Bonjour Georgia,
Voilà, c’est relu. Je ne cacherai pas que ça a été dur, mais quoi, c’est moi qui ai ouvert la discussion, je ne devrais pas me plaindre
. J’ai eu un problème avec l’affaire de la liquidation de la maison du roi, je ne l’ai pas trouvée au chapitre X.
Je vous donne mon sentiment sur les deux autres chapitres : ils ne constituent pas, de loin, les passages les plus étranges du livre, je comprends que vous les ayez choisis (mais c’est de bonne guerre). Néanmoins, ils posent de problèmes méthodologiques importants.
Par exemple, pour démontrer que Louis XVI n’a pas soldé ses gardes du corps émigrés, les Girault se fondent sur... des pièces officielles, des ordonnances royales et les registres de la Liste civile (ou plus exactement sur des pièces reconstituées au XIXème siècle, ce qui pose un problème, mais bon, passons). Moi je veux bien que le roi, ou ses agents aient été des imbéciles, mais quand même pas au point de faire apparaître une opération de cet ordre dans des documents officiels ! C’est idiot ! C’est d’ailleurs un des problèmes qui se posent aux historiens de toute activité clandestine, quelle qu’elle soit : les sources sont cachées, souvent elles ont été détruites : elles ne résident de toute façon, en aucun cas, dans les données publiques. C’est d’ailleurs une manie chez les Girault de dire que de telles pièces « innocentent le roi ». Forcément. En ce qui concerne, par contre, les pièces authentiquement à charge qu’ils récusent, je ne vois pas bien comment ils peuvent dire que la lettre de Coblence ne prouve rien, alors qu’elle contient en toutes lettres : « il sera rendu compte au roi dans la forme ordinaire de l’emploi de ces fonds » (c’est-à-dire de ceux de la caisse du corps, qui doivent être transférés à Coblence par le biais de banquiers véreux).

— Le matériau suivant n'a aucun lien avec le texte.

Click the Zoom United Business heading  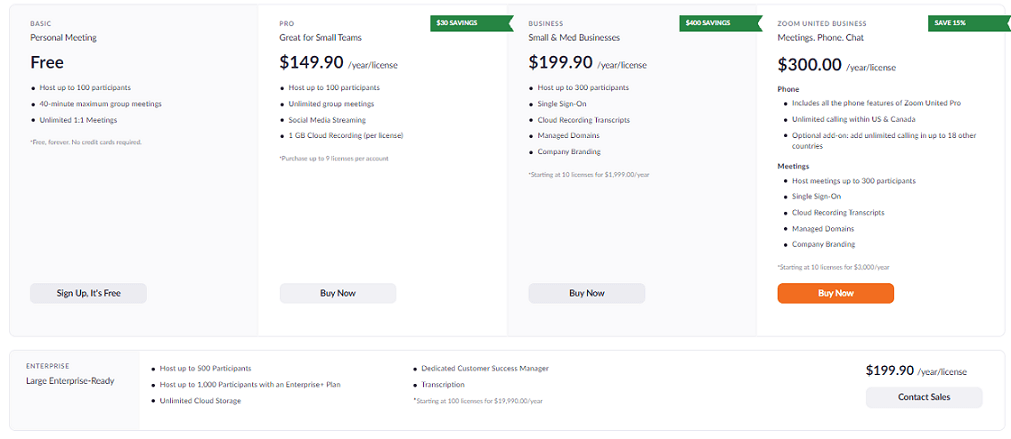pos(822,23)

On a, par ailleurs, un bon exemple de coupure faite par les Girault d’une manière qui me paraît tout sauf innocente (mais je suis peut-être paranoïaque, c’est la mauvaise influence de Robespierre) : dans leur citation de la seconde lettre du Prince de Poix, ils prétendent que le roi n’a pas accepté de payer les gardes émigrés comme le lui demandait le Prince ; ouais, c’est peut-être vrai, mais ça m’ennuie quand même qu’ils retirent de sa lettre la phrase suivante : « ces comptes ont été huit jours entre les mains de Monsieur de Laporte »... c’est-à-dire de l’intendant de la Liste Civile, que les Girault estiment blanc comme neige. Pourquoi les états des dépenses seraient-ils passés par Laporte sinon pour être régularisés ?
Que par ailleurs Louis XVI ait envoyé des secours à des émigrés n’est pas douteux, les Conventionnels avaient à leur disposition plusieurs lettres de lui ; ce sont les fameuses pièces qu’il n’a pas reconnues, faisant très mauvaise impression à l’Assemblée le 11 décembre, lors de sa première comparution. Dans sa plaidoirie, de Sèze ne nie aucunement ces secours, il les justifie par des motifs humanitaires. Les Girault font de même : bon, c’est affaire d’interprétation.

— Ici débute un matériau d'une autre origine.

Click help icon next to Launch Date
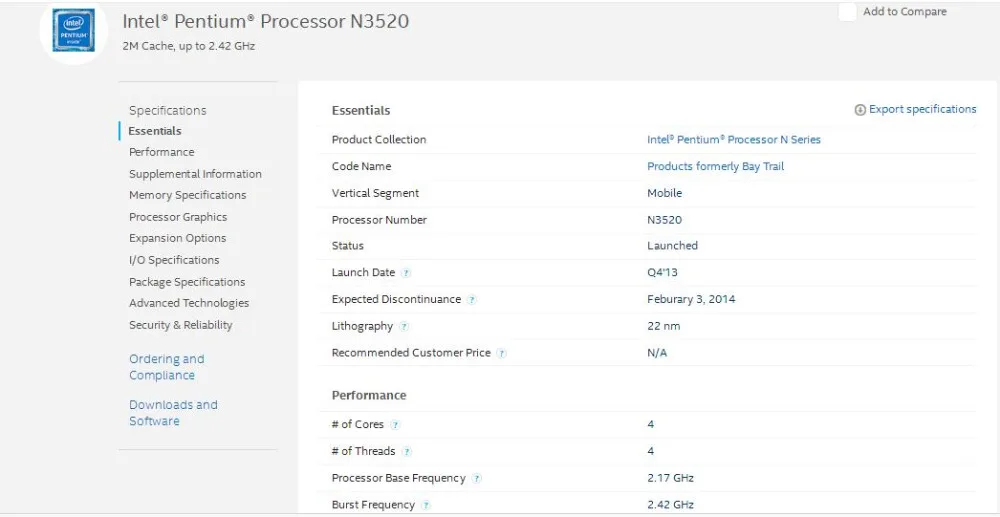The width and height of the screenshot is (1000, 517). click(x=407, y=273)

Pour la question du caractère incivique de la garde du Roi, je ne sais pas trop que dire : on dispose à ma connaissance d’une soixantaine de témoignages. Les récuser tous sous prétexte que leurs auteurs étaient des « patriotes » me paraît difficile. Les Girault ne font rien d’autre, si du moins j’ai bien lu le chapitre. Il est hors de doute que cette garde a donné prétexte à la presse révolutionnaire pour attaquer Louis XVI, que certaines des attaques étaient purement polémiques, etc. Quant à l’accusation, qui est une donnée importante au procès, d’avoir continué à solder les gardes et leurs officiers après leur licenciement, le fonds n’en est pas niable : les pièces qui le prouvent existent. Tout est affaire encore une fois d’interprétation. Les Girault affirment que c’était de la part de Louis XVI un témoignage de reconnaissance innocent envers des hommes qui l’avaient bien servi, les Conventionnels ont pensé que c’était une manoeuvre destinée à se conserver un groupe de partisans. Je ne trancherai pas.

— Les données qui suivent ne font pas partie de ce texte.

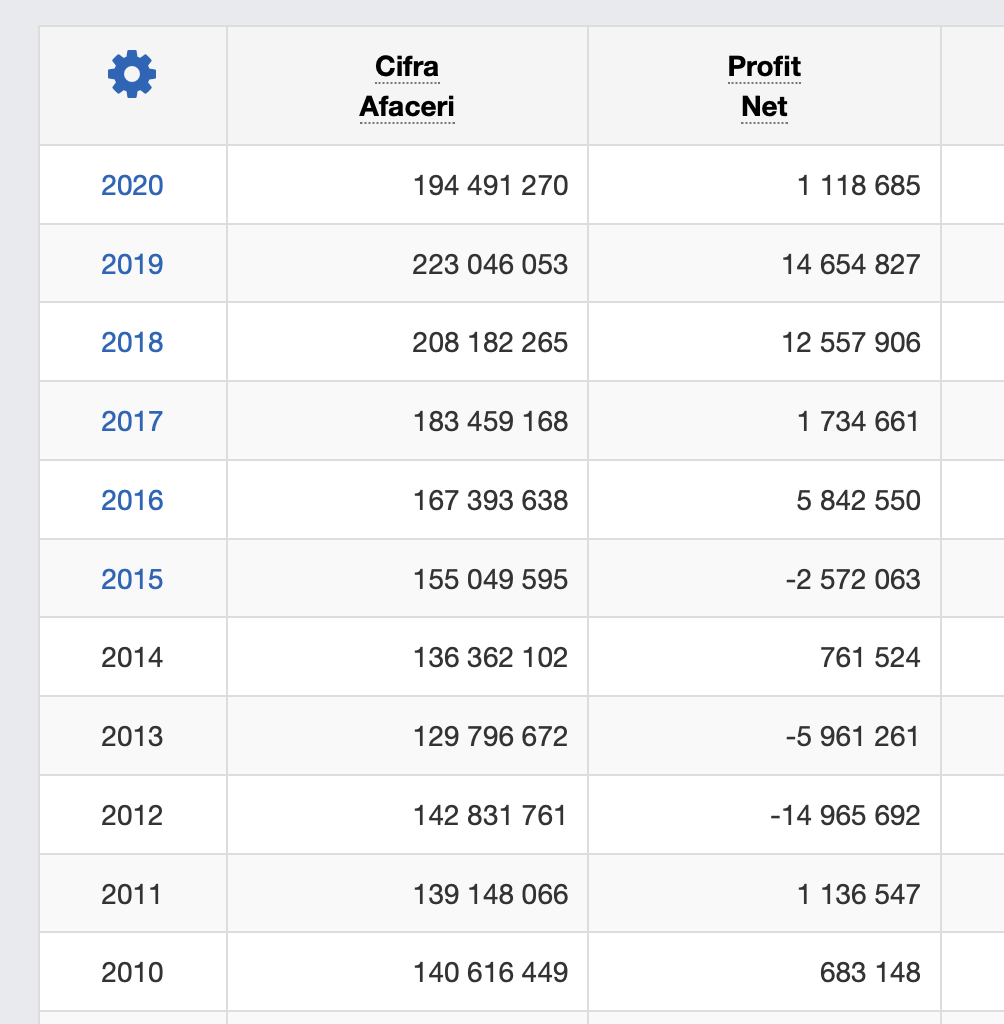
Task: Follow the 2018 year link
Action: coord(132,342)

Mais je précise de nouveau que la curiosité que suscite chez moi le travail des Girault ne tient pas à ces points, qui peuvent être discutés : de toute façon, il ne fait pas de doute que de nombreuses accusations, au procès, étaient mal étayées, et quelques-unes (pas toutes quand même) carrément fausses. Ce qui me paraît étrange, ce sont les affirmations insoutenables destinées à nier des évidences : de l’armoire de fer construite par Roland (ils font preuve d’une haine envers ce malheureux qui eût ravi Robespierre
) et du 10 août fomenté par Pétion (mon Dieu !...) au vieux thème des massacres de septembre destinés à éliminer des témoins à décharge, on en trouve des quantités... En relisant le livre, j’ai souvent eu une pensée compatissante pour Louis-Auguste, qui aime Marie-Antoinette (ce que je comprends parfaitement) et qui doit souffrir à cette lecture
. La reine à la tête d’une entreprise de faux destinés à torpiller son propre époux... Qui peut le croire ?
Par ailleurs, il y a des choses tout à fait justes dans ce que disent les Girault : que les témoins à décharge n’aient pas été entendus, c’est exact (les témoins à charge non plus, la Convention ayant décidé qu’il n’y aurait aucun témoignage), que des pièces favorables à Louis XVI aient été écartées, aucun doute, que le thème du « roi-traître » ait été instrumentalisé par les révolutionnaires les plus radicaux dès le 10 août, en partie sur la base de témoignages aberrants et d’affirmations délirantes, aucun problème, mais franchement tout ça n’était pas une nouveauté en 1982. Quant à l’irrégularité du procès, elle a été dénoncée durant son déroulement et elle n’est pas niable, mais là on entre dans un autre problème...
Enfin voilà, j’espère que ma réponse vous satisfera au moins en partie.